Department of Physics, New York Institute of Technology, New York, New York 10023, USA and Department of Astrophysics, American Museum of Natural History, New York, New York 10024, USA.
Phys Rev E. 2020 Jan;101(1-1):012415. doi: 10.1103/PhysRevE.101.012415.
A method of data assimilation (DA) is employed to estimate electrophysiological parameters of neurons simultaneously with their synaptic connectivity in a small model biological network. The DA procedure is cast as an optimization, with a cost function consisting of both a measurement error and a model error term. An iterative reweighting of these terms permits a systematic method to identify the lowest minimum, within a local region of state space, on the surface of a nonconvex cost function. In the model, two sets of parameter values are associated with two particular functional modes of network activity: simultaneous firing of all neurons and a pattern-generating mode wherein the neurons burst in sequence. The DA procedure is able to recover these modes if: (i) the stimulating electrical currents have chaotic waveforms and (ii) the measurements consist of the membrane voltages of all neurons in the circuit. Further, this method is able to prune a model of unnecessarily high dimensionality to a representation that contains the maximum dimensionality required to reproduce the provided measurements. This paper offers a proof-of-concept that DA has the potential to inform laboratory designs for estimating properties in small and isolatable functional circuits.

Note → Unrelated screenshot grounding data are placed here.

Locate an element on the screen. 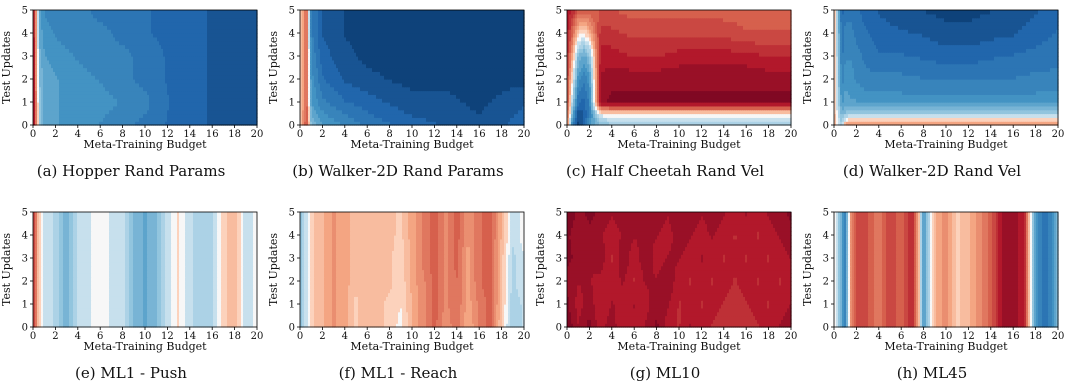 Image resolution: width=1068 pixels, height=392 pixels. x-tick-label: 0 is located at coordinates (33, 134).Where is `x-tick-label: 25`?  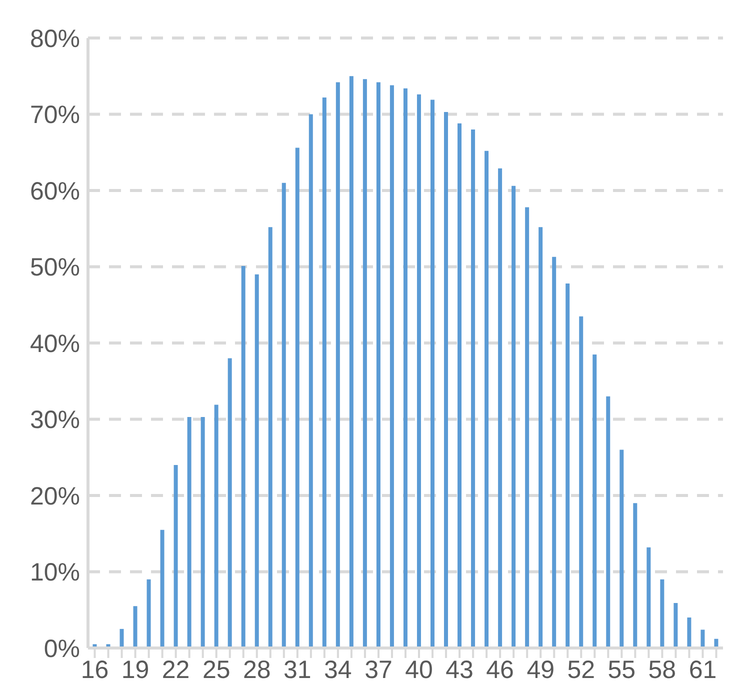 x-tick-label: 25 is located at coordinates (216, 670). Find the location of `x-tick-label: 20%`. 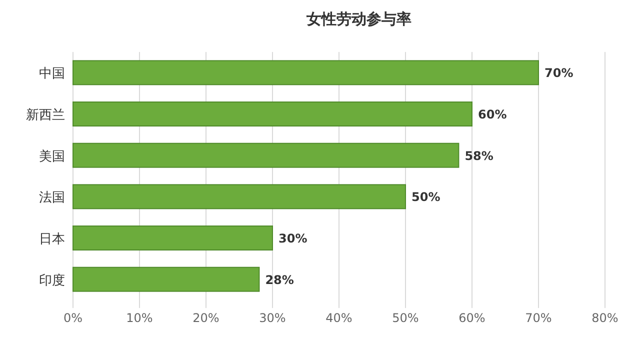

x-tick-label: 20% is located at coordinates (206, 318).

一种数据同化 (DA) 方法被用于同时估计小型生物网络中神经元的电生理参数及其突触连接。DA 过程被表示为一个优化问题,其代价函数由测量误差和模型误差项组成。通过迭代重新加权这些项,可以在非凸代价函数的表面上,在状态空间的局部区域内系统地找到最低的最小值。在模型中,两组参数值与网络活动的两种特定功能模式相关联:所有神经元的同时发射和神经元按顺序爆发的模式生成。如果满足以下条件,DA 过程能够恢复这些模式:(i)刺激电流具有混沌波形,(ii)测量结果由电路中所有神经元的膜电压组成。此外,该方法能够将维度过高的模型修剪到包含再现所提供测量结果所需的最大维度的表示形式。本文提供了一个概念验证,证明 DA 有可能为估计小型和可隔离功能电路中的特性提供实验室设计信息。